Since its release, Vanasco has appeared in Believer Magazine, The New York Times, and many more. She has also been featured in The Cut, Time Magazine, and on “the Tamron Hall Show.”
“Things We Didn’t Talk About When I Was a Girl” documents Vanasco’s recount of her sexual assaults and how they have come to affect her today, as well as confronting one of her rapists, once a friend, referred to in the book as Mark. The memoir’s main focus is Vanasco’s experience after her former friend Mark raped her during her sophomore year of college when she was at a party. Vanasco discusses the details about their relationship before and after the assault, and what made her want to talk to him fourteen years later.
Towson University’s English Department hosted a reading by Vanasco, who read excerpts from her new memoir on the 3rd floor of the Liberal Arts Building on Oct. 15.
There was a large turn out of both Towson students and staff. After reading her excerpts, she talked about why she decided to write this book, and about how she wanted to take the scrutiny away from herself.
“The book was kind of like an armour,” Vanasco said. “I got obsessed with the book. I never wanted to stop because it interested me intellectually. There have been other projects that I’ve wanted to put down, but not this one.”
When preparing to tell her friends about her plans to confront Mark, Vanasco shared that “It didn’t feel brave. I didn’t feel scared.” She felt more driven by her need for answers.
Vanasco discussed how, in a way, the book gave her a reason to confront her rapist and launch a myriad of awkward, personal questions. The questions she asked allowed her to be the prosecutor in the situation.

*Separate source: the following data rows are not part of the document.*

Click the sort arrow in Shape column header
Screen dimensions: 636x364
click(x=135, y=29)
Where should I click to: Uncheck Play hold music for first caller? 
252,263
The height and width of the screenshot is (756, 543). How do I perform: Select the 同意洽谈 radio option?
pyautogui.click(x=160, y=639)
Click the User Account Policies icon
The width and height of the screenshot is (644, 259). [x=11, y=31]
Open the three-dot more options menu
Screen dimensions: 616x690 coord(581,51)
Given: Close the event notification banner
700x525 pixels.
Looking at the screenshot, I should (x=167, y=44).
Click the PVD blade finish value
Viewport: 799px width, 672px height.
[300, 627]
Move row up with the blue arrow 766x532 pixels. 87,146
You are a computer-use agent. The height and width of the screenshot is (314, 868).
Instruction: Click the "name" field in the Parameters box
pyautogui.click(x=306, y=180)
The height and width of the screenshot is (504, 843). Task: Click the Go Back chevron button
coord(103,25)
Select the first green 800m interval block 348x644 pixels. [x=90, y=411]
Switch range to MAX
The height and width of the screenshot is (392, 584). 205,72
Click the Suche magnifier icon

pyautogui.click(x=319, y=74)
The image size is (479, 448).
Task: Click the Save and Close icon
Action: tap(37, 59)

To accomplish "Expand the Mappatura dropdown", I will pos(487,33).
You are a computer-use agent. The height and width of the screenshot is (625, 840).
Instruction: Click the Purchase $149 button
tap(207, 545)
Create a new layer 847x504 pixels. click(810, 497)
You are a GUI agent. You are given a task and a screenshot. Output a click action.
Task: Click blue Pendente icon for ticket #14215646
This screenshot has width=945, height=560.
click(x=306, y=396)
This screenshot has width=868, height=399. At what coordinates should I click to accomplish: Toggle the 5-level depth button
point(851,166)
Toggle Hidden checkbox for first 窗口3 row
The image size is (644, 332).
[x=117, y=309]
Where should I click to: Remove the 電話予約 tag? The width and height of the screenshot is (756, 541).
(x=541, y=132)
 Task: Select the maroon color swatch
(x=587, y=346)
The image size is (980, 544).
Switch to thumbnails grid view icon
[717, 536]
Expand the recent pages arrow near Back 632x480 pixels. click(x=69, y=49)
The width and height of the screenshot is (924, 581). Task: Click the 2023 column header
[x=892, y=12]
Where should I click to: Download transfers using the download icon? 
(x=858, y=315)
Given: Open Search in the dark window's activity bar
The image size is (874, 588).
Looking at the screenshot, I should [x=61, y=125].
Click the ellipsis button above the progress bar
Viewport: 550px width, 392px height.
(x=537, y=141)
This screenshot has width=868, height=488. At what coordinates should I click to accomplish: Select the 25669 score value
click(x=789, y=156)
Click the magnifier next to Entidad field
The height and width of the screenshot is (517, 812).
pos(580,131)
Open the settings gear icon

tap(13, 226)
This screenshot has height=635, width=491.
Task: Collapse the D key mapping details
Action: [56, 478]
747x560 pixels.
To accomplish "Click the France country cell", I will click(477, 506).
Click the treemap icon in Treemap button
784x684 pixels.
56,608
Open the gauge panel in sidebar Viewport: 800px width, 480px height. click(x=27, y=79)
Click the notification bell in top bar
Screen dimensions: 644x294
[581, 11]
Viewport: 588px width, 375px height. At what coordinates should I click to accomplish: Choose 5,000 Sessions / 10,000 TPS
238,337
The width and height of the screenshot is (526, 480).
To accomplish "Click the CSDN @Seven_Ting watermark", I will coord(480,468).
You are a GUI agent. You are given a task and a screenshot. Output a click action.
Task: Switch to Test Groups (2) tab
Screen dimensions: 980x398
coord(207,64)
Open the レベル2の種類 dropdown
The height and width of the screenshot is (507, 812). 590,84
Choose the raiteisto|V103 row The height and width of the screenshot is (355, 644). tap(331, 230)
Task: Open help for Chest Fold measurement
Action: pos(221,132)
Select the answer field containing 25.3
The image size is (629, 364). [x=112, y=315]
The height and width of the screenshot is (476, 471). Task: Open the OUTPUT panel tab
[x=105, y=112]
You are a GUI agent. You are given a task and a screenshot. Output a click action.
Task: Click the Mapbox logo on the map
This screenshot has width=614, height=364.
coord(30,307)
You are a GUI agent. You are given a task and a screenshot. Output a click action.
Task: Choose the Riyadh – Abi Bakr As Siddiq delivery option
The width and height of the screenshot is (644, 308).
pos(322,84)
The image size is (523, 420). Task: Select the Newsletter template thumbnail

“She addressed some serious stuff in her book but she did it in an empowering way,” said Brenna Ebner, a senior and English major at TU. “It seemed like a story of owning what’s happened to you and any tragedies that you face and learning how to deal with them in a healthy [way].”
Vanasco touched on the idea of true forgiveness. She discussed how she’s forgiven Mark and how honesty plays a huge role in taking a step toward forgiveness. Vanasco said she was more interested in moral accountability rather than legal accountability.
“I feel like that’s a huge way in how I see her now, in how she’s so forgiving,” said Katherine Rogers, a current student of Vanasco’s.
The Q&A was interactive, with questions varying from Vanasco’s personal experience to her writing process.
“What surprised me was seeing how the legal definition of rape changed,” Vanasco said. “Also that Mark acknowledged that what he did was wrong. The fact that he had only been on one date since. And the fact that I felt bad for him.”
Many of Vanasco’s current students showed up to the reading to support their professor.
“It’s hard to associate my professor [with] those events having gone on in her life, so I wanted to see how she handles being a professor versues diving into [the] super personal [topic of] rape,” said Rogers. “The tension was so high.”
In this memoir Vansasco mentions some of her previous students that have written about their own rape experiences in her writing non-fiction class, and that part of the reason she wrote this book was to get these uncomfortable conversations started.
“Things We Didn’t Talk About When I Was a Girl” can be found in Towson University’s UStore and on Amazon.